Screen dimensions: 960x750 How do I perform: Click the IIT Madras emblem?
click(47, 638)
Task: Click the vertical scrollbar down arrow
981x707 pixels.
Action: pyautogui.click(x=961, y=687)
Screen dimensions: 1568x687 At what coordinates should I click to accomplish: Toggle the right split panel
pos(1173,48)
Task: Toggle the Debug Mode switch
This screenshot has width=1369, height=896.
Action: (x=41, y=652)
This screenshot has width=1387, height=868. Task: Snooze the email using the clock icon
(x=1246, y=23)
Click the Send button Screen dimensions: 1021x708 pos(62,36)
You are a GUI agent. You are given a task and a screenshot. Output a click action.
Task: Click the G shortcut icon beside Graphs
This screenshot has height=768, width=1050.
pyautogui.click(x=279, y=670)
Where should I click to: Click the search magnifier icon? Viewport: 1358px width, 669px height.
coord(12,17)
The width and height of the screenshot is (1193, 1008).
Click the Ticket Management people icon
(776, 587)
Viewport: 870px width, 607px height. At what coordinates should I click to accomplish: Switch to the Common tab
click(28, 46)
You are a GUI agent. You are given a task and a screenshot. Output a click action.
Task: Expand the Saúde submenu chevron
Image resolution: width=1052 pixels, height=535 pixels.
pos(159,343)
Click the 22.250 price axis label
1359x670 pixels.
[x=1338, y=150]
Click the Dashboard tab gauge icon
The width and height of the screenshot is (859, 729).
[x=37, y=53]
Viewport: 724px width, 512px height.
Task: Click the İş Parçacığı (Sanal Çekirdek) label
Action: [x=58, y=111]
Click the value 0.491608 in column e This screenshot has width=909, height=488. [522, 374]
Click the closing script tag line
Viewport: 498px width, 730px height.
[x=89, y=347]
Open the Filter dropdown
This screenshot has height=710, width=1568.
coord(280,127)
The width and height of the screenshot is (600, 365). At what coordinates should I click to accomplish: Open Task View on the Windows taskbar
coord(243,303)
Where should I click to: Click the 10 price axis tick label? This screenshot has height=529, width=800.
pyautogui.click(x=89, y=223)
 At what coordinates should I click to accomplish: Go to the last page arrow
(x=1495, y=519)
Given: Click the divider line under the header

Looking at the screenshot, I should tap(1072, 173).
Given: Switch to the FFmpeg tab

══════════════════════════════

**REQUIRED WORK**: Set down all of the data above again, exactly.

**REPLY TO THE TASK**:
Screen dimensions: 960x750 How do I perform: Click the IIT Madras emblem?
click(47, 638)
Task: Click the vertical scrollbar down arrow
981x707 pixels.
Action: pyautogui.click(x=961, y=687)
Screen dimensions: 1568x687 At what coordinates should I click to accomplish: Toggle the right split panel
pos(1173,48)
Task: Toggle the Debug Mode switch
This screenshot has width=1369, height=896.
Action: (x=41, y=652)
This screenshot has width=1387, height=868. Task: Snooze the email using the clock icon
(x=1246, y=23)
Click the Send button Screen dimensions: 1021x708 pos(62,36)
You are a GUI agent. You are given a task and a screenshot. Output a click action.
Task: Click the G shortcut icon beside Graphs
This screenshot has height=768, width=1050.
pyautogui.click(x=279, y=670)
Where should I click to: Click the search magnifier icon? Viewport: 1358px width, 669px height.
coord(12,17)
The width and height of the screenshot is (1193, 1008).
Click the Ticket Management people icon
(776, 587)
Viewport: 870px width, 607px height. At what coordinates should I click to accomplish: Switch to the Common tab
click(28, 46)
You are a GUI agent. You are given a task and a screenshot. Output a click action.
Task: Expand the Saúde submenu chevron
Image resolution: width=1052 pixels, height=535 pixels.
pos(159,343)
Click the 22.250 price axis label
1359x670 pixels.
[x=1338, y=150]
Click the Dashboard tab gauge icon
The width and height of the screenshot is (859, 729).
[x=37, y=53]
Viewport: 724px width, 512px height.
Task: Click the İş Parçacığı (Sanal Çekirdek) label
Action: [x=58, y=111]
Click the value 0.491608 in column e This screenshot has width=909, height=488. [522, 374]
Click the closing script tag line
Viewport: 498px width, 730px height.
[x=89, y=347]
Open the Filter dropdown
This screenshot has height=710, width=1568.
coord(280,127)
The width and height of the screenshot is (600, 365). At what coordinates should I click to accomplish: Open Task View on the Windows taskbar
coord(243,303)
Where should I click to: Click the 10 price axis tick label? This screenshot has height=529, width=800.
pyautogui.click(x=89, y=223)
 At what coordinates should I click to accomplish: Go to the last page arrow
(x=1495, y=519)
Given: Click the divider line under the header

Looking at the screenshot, I should tap(1072, 173).
Given: Switch to the FFmpeg tab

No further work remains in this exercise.